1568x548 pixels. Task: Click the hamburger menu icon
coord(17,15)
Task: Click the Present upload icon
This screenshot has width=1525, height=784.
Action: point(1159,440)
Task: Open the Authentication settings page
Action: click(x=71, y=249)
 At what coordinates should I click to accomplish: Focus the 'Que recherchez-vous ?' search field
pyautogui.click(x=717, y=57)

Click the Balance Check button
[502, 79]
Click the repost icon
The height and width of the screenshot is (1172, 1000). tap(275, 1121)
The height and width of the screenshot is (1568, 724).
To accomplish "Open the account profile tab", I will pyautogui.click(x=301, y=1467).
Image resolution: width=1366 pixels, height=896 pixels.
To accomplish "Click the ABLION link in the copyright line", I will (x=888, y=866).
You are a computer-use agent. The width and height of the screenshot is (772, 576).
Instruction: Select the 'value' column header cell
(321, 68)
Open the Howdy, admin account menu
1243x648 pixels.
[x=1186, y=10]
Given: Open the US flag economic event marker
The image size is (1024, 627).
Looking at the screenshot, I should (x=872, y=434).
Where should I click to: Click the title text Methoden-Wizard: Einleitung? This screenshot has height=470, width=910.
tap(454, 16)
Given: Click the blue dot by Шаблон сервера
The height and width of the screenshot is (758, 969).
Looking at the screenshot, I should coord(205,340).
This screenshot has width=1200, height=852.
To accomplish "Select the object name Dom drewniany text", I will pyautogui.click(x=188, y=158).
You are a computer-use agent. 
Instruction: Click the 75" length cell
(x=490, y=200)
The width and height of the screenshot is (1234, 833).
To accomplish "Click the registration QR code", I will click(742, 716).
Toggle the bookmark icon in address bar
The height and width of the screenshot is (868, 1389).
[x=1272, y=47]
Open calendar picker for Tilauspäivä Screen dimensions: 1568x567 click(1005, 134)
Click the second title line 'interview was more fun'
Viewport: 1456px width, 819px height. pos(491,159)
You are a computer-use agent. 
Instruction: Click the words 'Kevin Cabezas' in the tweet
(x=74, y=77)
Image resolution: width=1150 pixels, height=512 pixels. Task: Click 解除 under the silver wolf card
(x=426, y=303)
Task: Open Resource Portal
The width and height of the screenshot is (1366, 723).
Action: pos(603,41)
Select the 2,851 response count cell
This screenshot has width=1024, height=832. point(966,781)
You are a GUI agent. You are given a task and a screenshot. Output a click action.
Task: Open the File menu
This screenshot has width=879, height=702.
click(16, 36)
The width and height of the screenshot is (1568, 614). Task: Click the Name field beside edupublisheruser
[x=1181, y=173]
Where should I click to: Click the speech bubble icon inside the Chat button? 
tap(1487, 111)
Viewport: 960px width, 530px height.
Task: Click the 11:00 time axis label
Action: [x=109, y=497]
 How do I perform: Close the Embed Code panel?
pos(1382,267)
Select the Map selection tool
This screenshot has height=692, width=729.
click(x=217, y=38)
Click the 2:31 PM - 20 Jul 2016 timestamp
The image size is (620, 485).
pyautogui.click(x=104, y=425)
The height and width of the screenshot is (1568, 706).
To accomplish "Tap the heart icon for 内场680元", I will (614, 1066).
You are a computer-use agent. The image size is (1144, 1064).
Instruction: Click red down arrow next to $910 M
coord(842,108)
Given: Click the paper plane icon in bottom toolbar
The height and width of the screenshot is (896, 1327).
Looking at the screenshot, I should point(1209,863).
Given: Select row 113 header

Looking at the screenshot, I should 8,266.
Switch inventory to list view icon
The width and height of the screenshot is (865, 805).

What you will do:
Find and copy each line above holding "account".

Solution for this problem:
To accomplish "Open the account profile tab", I will pyautogui.click(x=301, y=1467).
Open the Howdy, admin account menu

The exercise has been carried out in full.